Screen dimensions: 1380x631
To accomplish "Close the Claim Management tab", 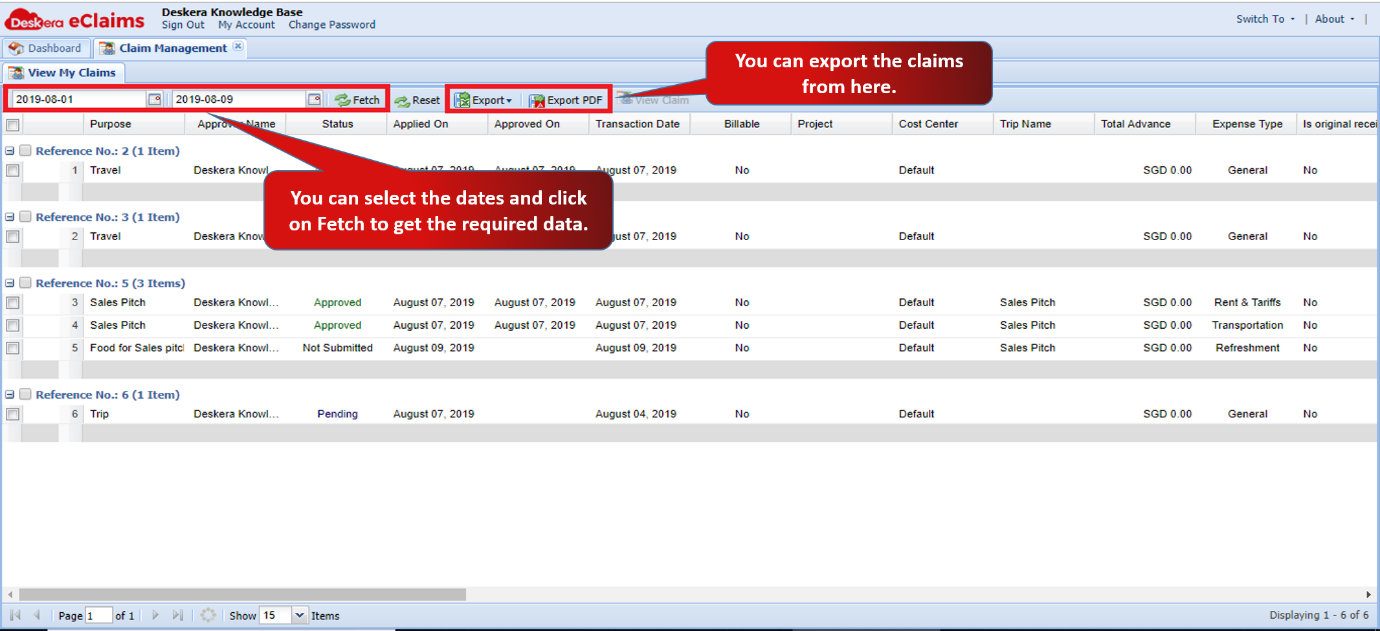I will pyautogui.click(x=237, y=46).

...

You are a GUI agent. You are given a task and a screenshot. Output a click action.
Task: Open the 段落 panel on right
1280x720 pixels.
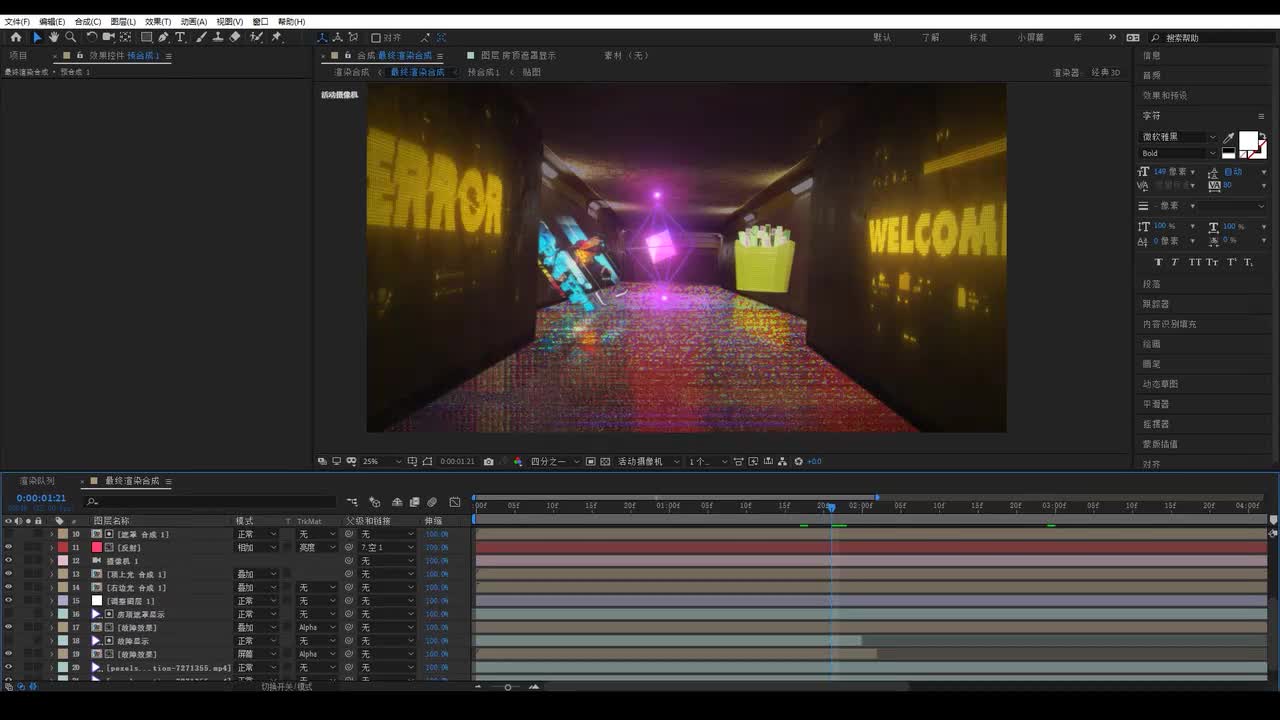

...

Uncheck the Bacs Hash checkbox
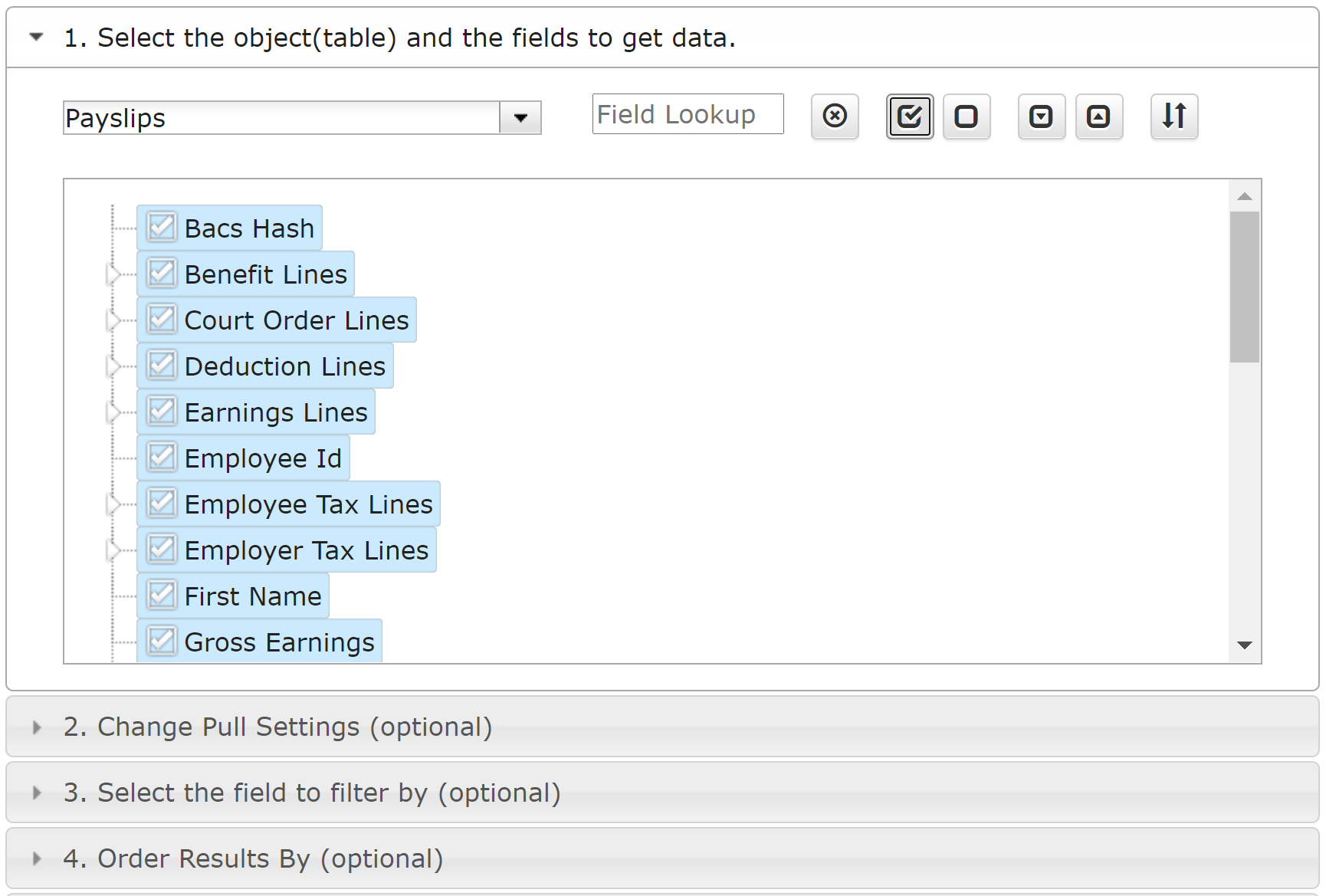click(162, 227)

* **REQUIRED WORK**
Copy out the lines from the one containing "You are a GUI" to the one containing "1280x720 pixels.", both included, with nothing changed.

* **WRITTEN SOLUTION**
You are a GUI agent. You are given a task and a screenshot. Output a click action.
Task: Open the 段落 panel on right
1280x720 pixels.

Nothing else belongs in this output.